I suppose, looking back on it, it’s quite possible. I know there are those who are always sticking up for “womens’ rights” even in situations where it makes little sense to do so, even when the “right” in question is a right that cannot be expressed, for it is a phantom right enjoyed by nobody else. Like, for example, the right to stop anybody from forming a bad thought in their noggins about you; or if they do manage to form it, to keep it from being expressed. In the case of separating from a child’s parent, occasionally it is pointed out that the “father” in question has been nothing more than a sperm donor, and it was logically impossible for the situation to turn out any other way — the lady, when available, shoulda done a better job doing her pickin’. I know there are those who puff out their chests and spew our their bile as the conversation takes that unpleasant turn, and can be counted upon to haughtily intone, “So HE can screw around, and when the marriage crumbles it’s HER fault? How DARE you!”
It is a good point, or it has the glimmerings of logic; just the makings of something that might be worth mentioning.
The truth is that it’s an impossibility to tear down one life and begin another, without rocking the foundation of those around you — therefore, both sexes have the responsibility to build lives that will endure. And that means picking out people who will work for them long term. For those destined to reach maturity with working sets of sex organs, and thus blessed with the ability to create new life, this responsibility is all the more sacred and binding.
And there we get to the heart of the matter: We tend not to teach this to our little girls. It is thought to be roughish and thuggish to instill in our little girls a responsible skepticism about intra-human compatibilities. We tend to allow them to blossom into womanhood without telling them any of the things children should be told, about people, while they’re still children.
Worst of all: Once we see feminism is making an attempt to infect their young minds with all of its negativity, our medicinal balm for this is to encourage our young girls to “respect” life by making it more abundant.

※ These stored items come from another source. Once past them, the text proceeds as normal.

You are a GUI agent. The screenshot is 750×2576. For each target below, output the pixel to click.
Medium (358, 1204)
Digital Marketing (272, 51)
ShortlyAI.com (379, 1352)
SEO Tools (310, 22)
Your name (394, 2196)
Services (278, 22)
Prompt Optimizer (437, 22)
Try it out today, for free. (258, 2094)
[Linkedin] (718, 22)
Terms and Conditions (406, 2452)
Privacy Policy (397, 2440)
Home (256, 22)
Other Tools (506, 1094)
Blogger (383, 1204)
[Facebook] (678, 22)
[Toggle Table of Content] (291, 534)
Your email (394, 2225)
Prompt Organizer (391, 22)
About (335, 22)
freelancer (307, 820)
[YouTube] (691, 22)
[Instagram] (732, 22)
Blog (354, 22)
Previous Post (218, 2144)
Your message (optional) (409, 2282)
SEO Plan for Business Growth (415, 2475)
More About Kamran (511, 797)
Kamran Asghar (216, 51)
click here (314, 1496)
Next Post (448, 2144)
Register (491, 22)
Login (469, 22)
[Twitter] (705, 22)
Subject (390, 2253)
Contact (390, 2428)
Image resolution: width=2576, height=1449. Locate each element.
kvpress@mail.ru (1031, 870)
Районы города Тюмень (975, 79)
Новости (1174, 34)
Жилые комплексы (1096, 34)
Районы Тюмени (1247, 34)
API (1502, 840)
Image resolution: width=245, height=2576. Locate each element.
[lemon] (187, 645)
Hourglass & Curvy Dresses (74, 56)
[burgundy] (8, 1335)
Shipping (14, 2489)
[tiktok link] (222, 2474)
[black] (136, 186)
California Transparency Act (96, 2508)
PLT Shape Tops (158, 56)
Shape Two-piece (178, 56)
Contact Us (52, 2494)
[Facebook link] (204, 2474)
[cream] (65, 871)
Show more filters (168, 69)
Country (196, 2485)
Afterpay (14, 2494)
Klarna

Nothing is more adorable and irresistible than that elfin cherub just begging you to let her keep the flea-bitten creature that followed her home, or the bird with the broken wing she nursed back to health…or please, oh pretty please, can she please have a puppy?
The result is a budding adult with “Single Mom” written all over her DNA. Her Will Be Done in all things — no compromises — and when the choice to be made is something on which she has no opinion, the social burden rests on her to form one. Once the choice is made, it is well outside socially-accepted norms to criticize her oh so sacred choice, for that is to criticize her; and if you criticize her, of course, you must be criticizing everything female that ever lived.
Similarly, if a bad choice has an origin that traces back to the depths of her noggin, even partially through a shared, intertwined pedigree that trails off to other places — society has stigmatized our readiness, willingness and ability to point out that it was a bad choice. And if that’s unavoidable, then somewhere there has to be a man who is at fault.
It’s a recipe for disaster. We shouldn’t blame the women for it, because anytime you have someone who owns all of a decision insofar as the authority to make it, and none of a decision insofar as the burden of accepting ownership of it, the endeavor is doomed. This poor lady, by confessing her surprise that some of this might actually have been her doing, reveals that she was never taught this basic principle of responsibility in childhood. And in revealing that, she reveals she was raised to be a single mother almost from birth.
I wonder how many share her plight. Ponder with me, if you want; but if you come up with an answer, don’t dare say it out loud — for you are not allowed to. You are only allowed to do and say things that have contributed to our skyrocketing single-parent household population in the first place.